GVSU to provide high school debate tournament
Posted on January 29, 2010
ALLENDALE, Mich. -- The first Grand Valley State University Debate Championship tournament for high school students, will take place February 4-6 on the Allendale campus.
Debates will begin on Thursday, February 4, at 12:30 p.m., in the Kirkhof Center. On Friday and Saturday, debates will be held in Kirkhof and Lake Superior Hall, beginning at 9:30 a.m. All debates are open to the public. Media are welcome to attend.
Danielle Wiese Leek, an assistant professor in Grand Valley's School of Communications, said research has consistently shown that participation in policy debate helps students develop skills in reading comprehension and oral communication.

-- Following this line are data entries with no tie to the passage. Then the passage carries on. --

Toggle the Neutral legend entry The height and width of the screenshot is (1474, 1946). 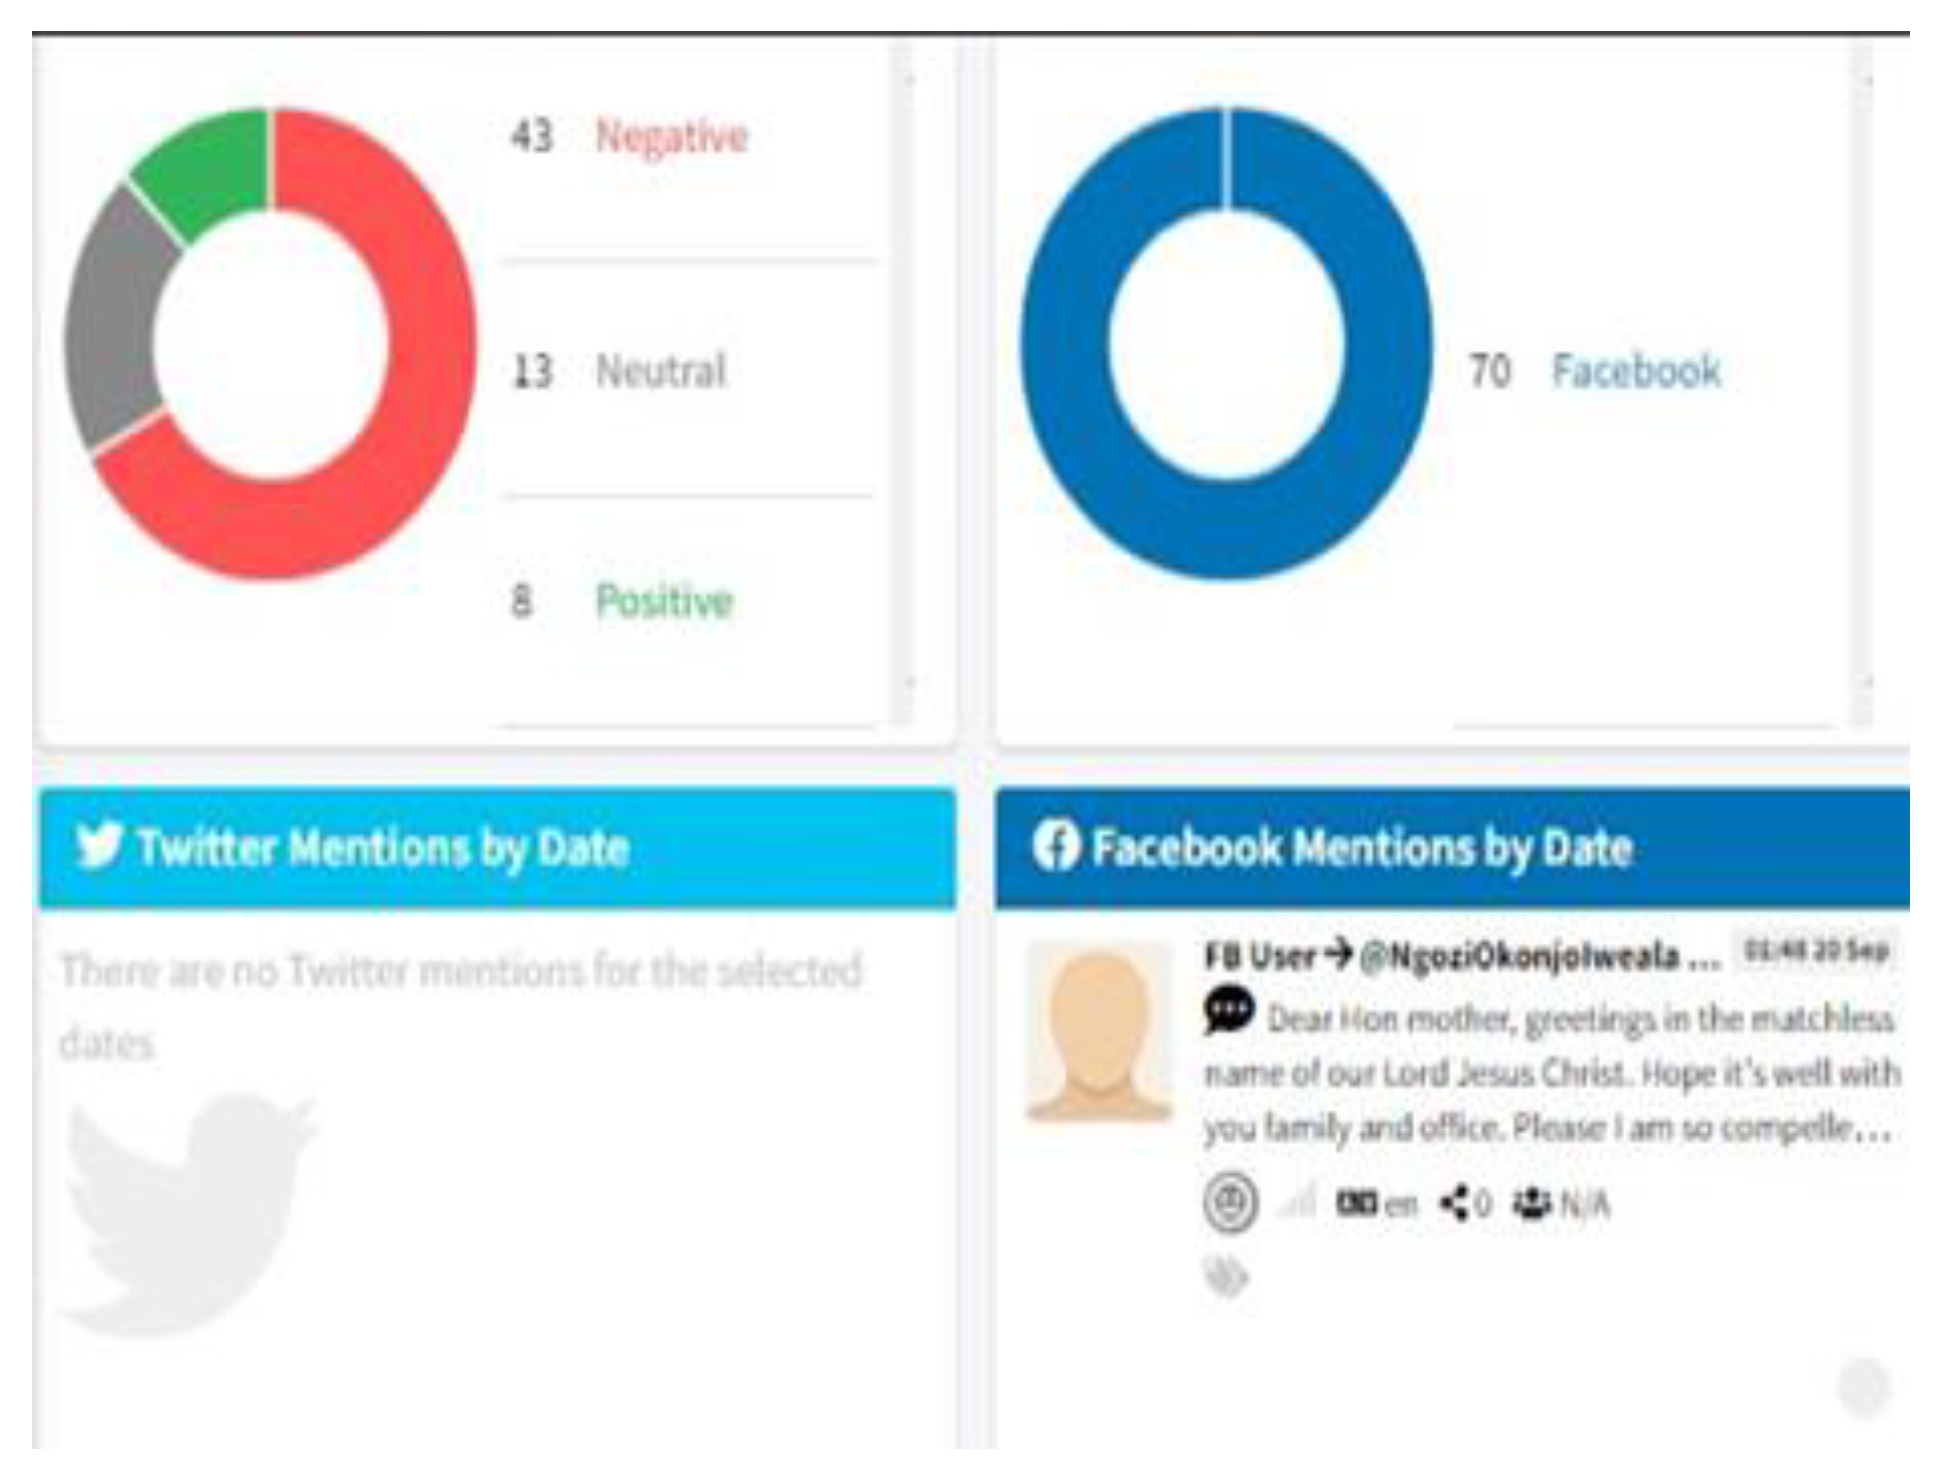[x=660, y=371]
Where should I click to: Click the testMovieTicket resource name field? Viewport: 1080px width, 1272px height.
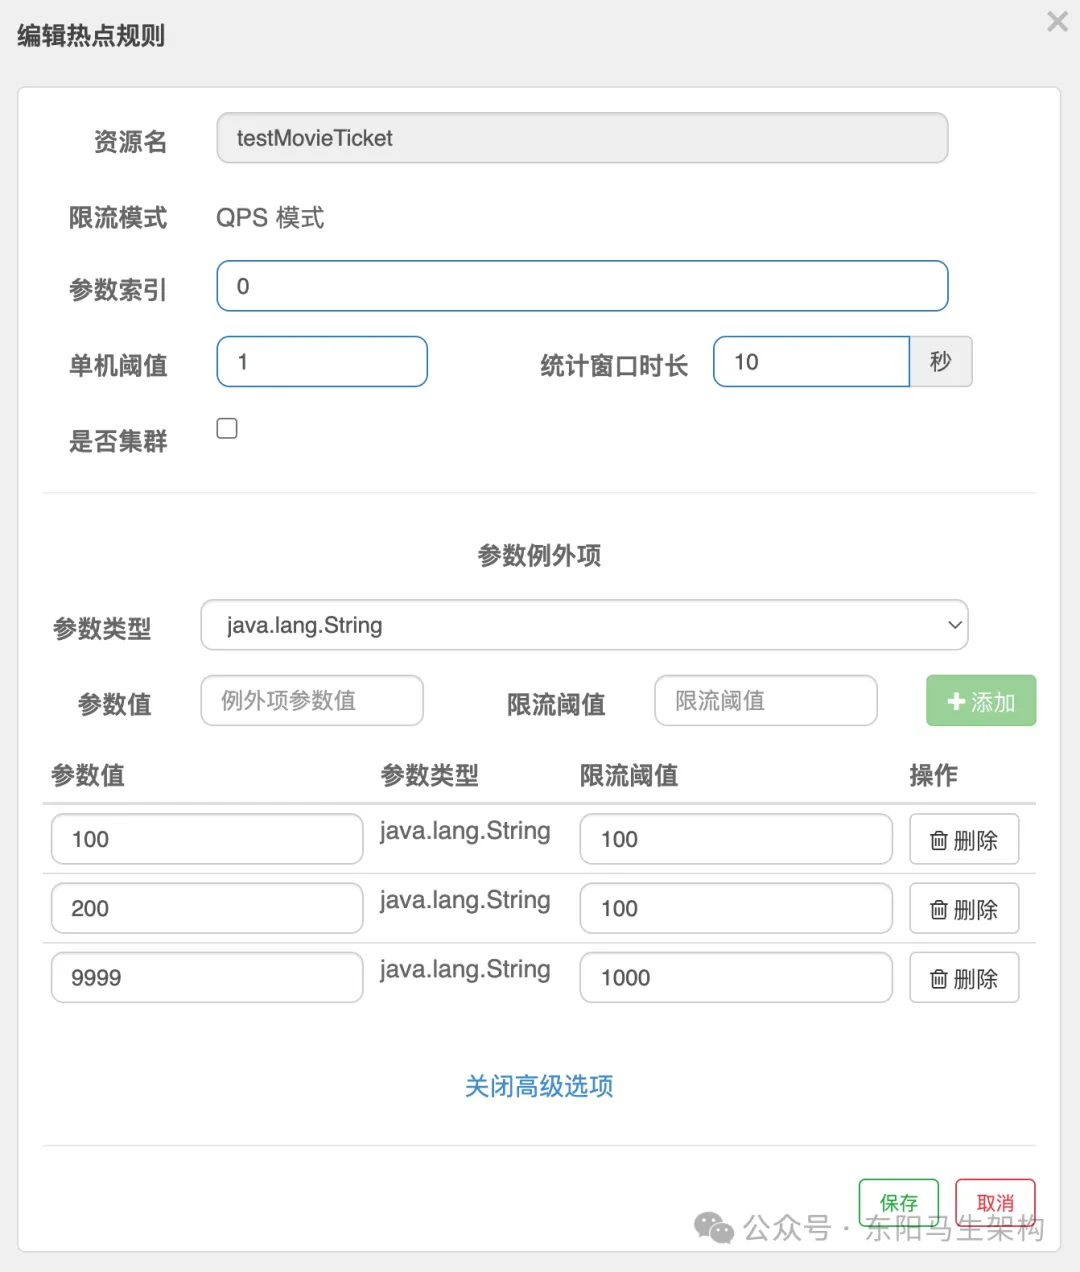point(582,138)
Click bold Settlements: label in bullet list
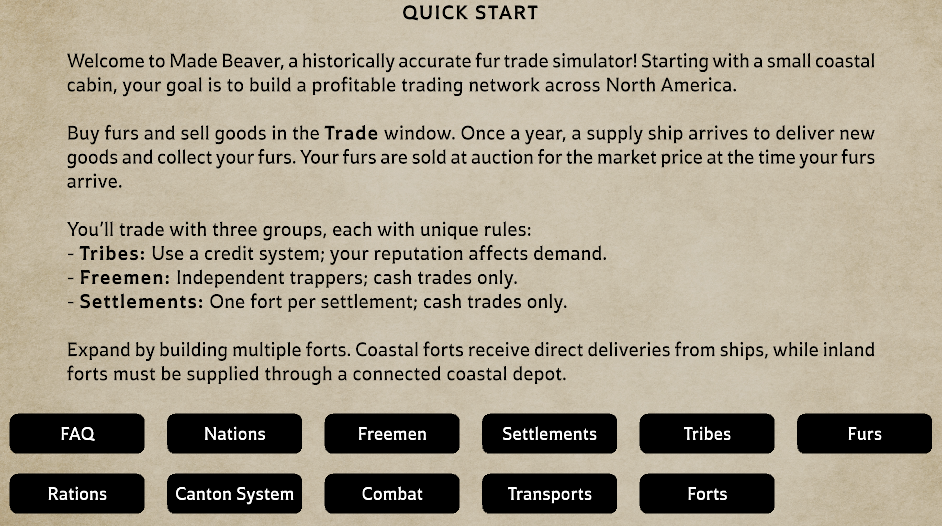 click(142, 301)
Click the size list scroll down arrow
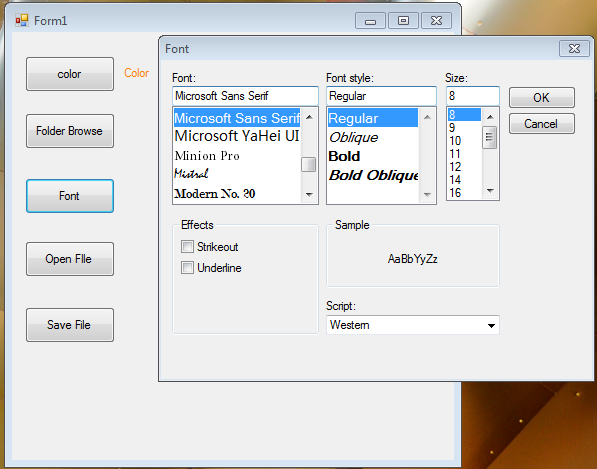Screen dimensions: 597x469 coord(490,191)
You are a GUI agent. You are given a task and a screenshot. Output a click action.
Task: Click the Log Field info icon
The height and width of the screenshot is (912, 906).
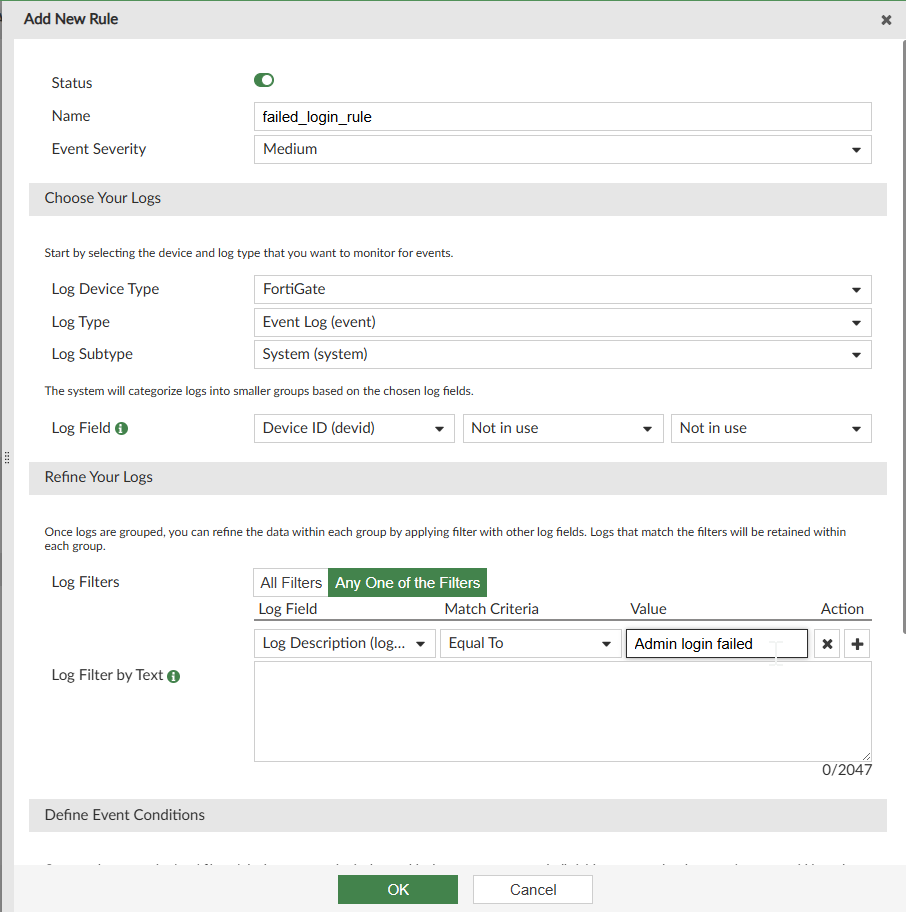click(x=121, y=429)
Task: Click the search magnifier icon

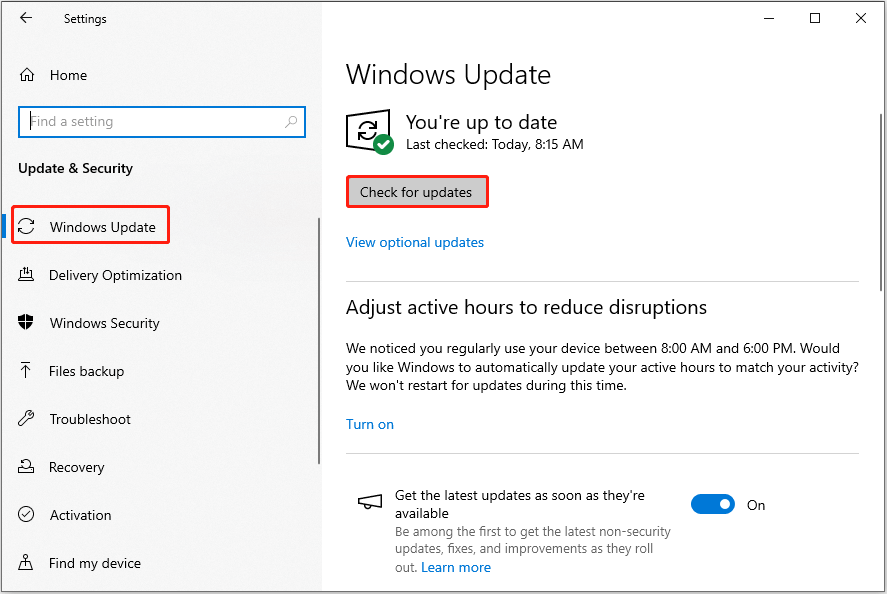Action: pos(291,122)
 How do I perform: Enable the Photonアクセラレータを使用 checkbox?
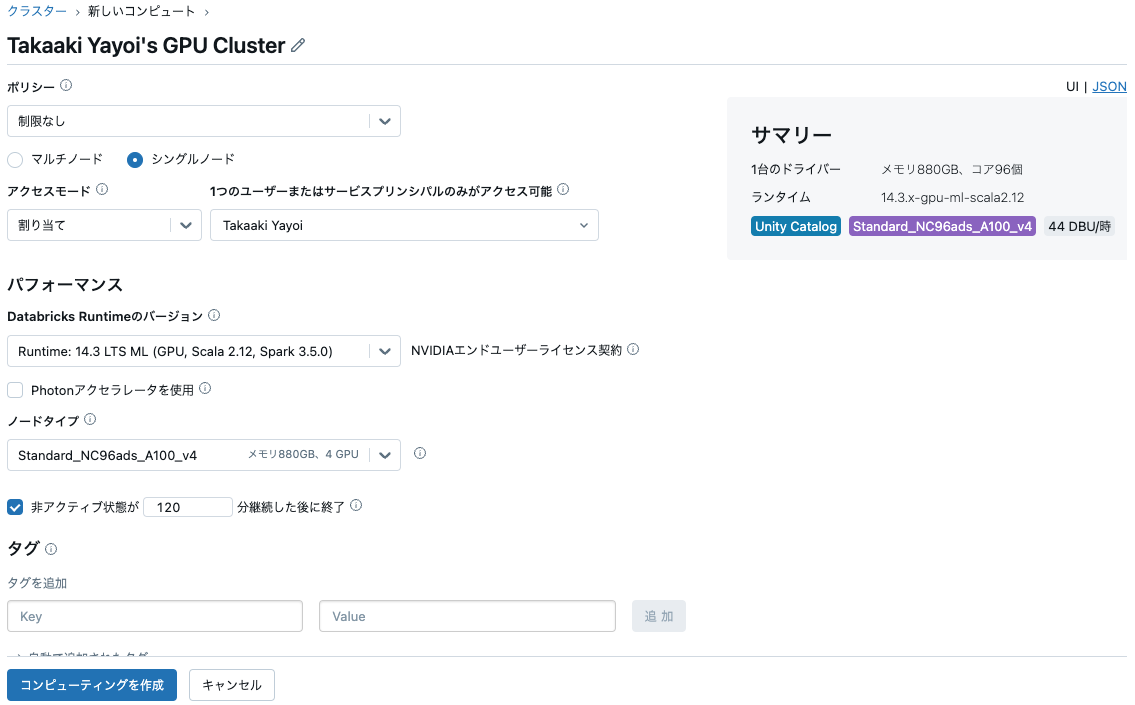coord(15,389)
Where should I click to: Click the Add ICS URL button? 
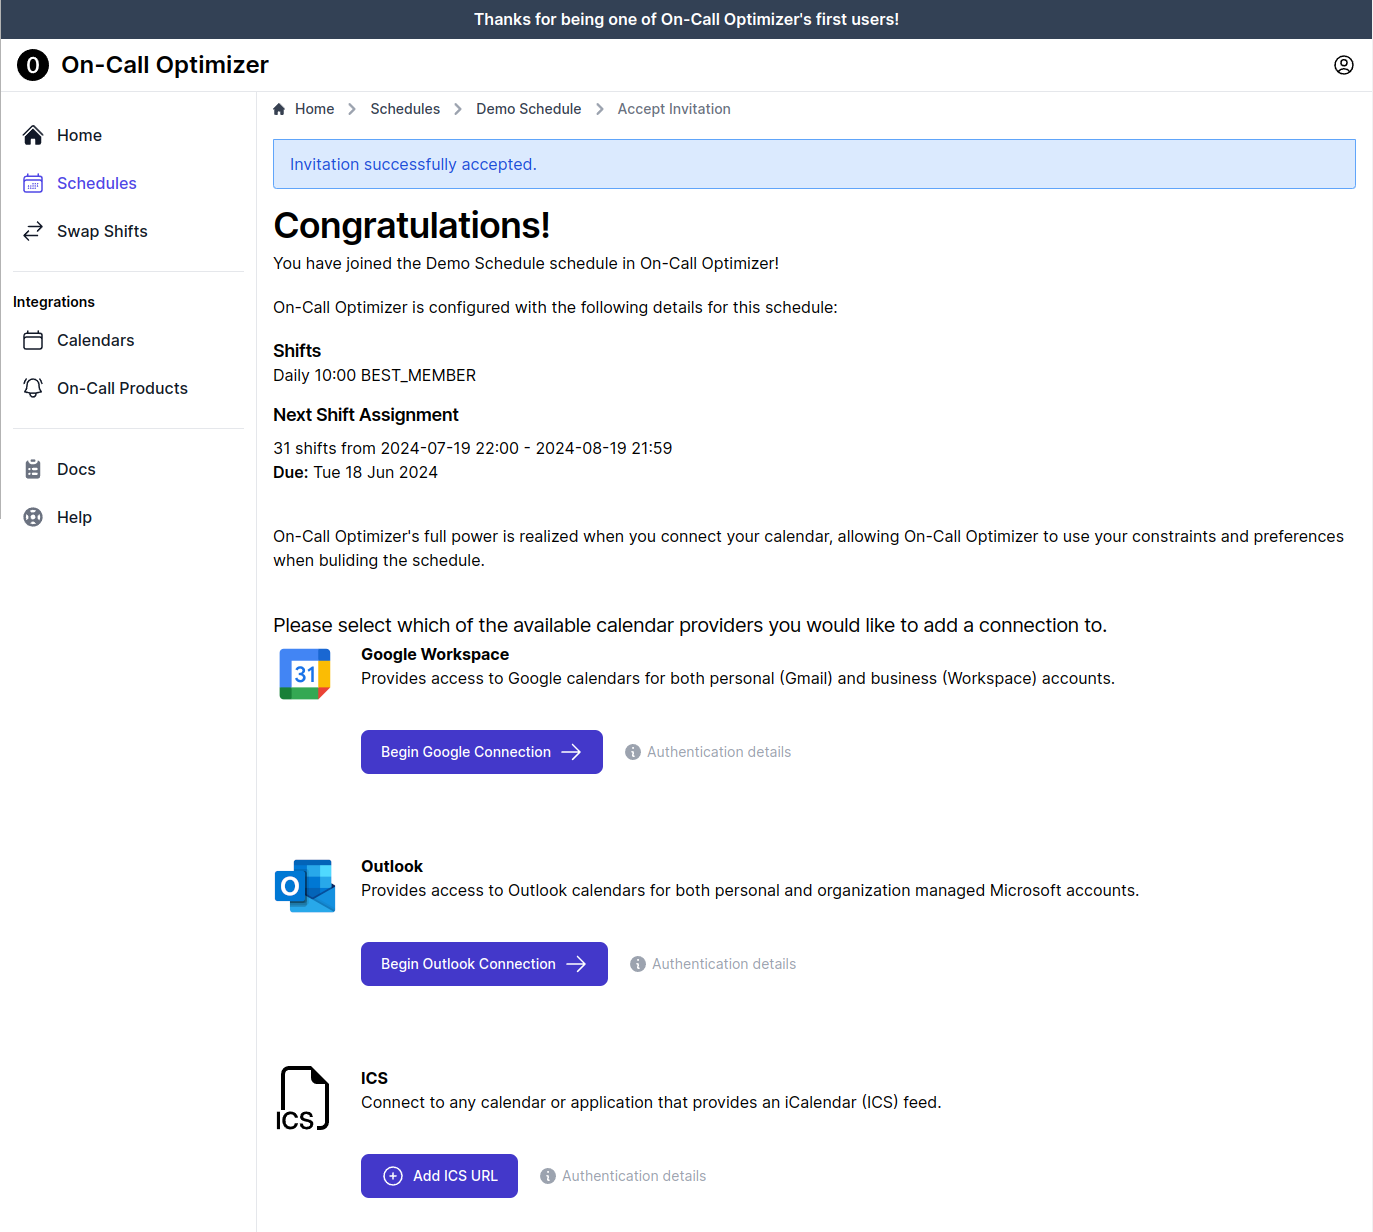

"Students who debate have higher graduation rates, better academic performance, and more self-confidence than their peers," she said. "Unfortunately, Michigan's economic challenges have made it more and more difficult for high schools to support academic activities like debate."
Leek will use a Presidential Service Learning Scholars award to sponsor the low-cost debate championship at Grand Valley. Additional support from the School of Communications and community donors will go toward purchasing trophies for the winning teams. Students from Leek's Evolution of Communication class are serving as support staff for the competition.
"It's a natural fit for a course that centers on the relationship between communication and civic engagement in America," she said. "This is a service-learning course, which means that students participate in service activities which provide hands-on opportunities to engage course concepts. Through reflection, the communications students will develop a rich understanding of why both volunteering, and speech, are consistent themes in writings about the power of democracy and community in the U.S."
Fifty students from across the state will meet to debate this year's policy resolution - Resolved: The United States federal government should substantially increase social services for persons living in poverty in the United States. In this cross-examination style debate, two-person teams will affirm the resolution by offering a plan to increase social services such a medical care, food stamps, and mortgage assistance. Teams switch sides to negate the resolution as students move through six rounds of preliminary competition. The top four teams move on to compete in the semi-final and then final rounds of the championship.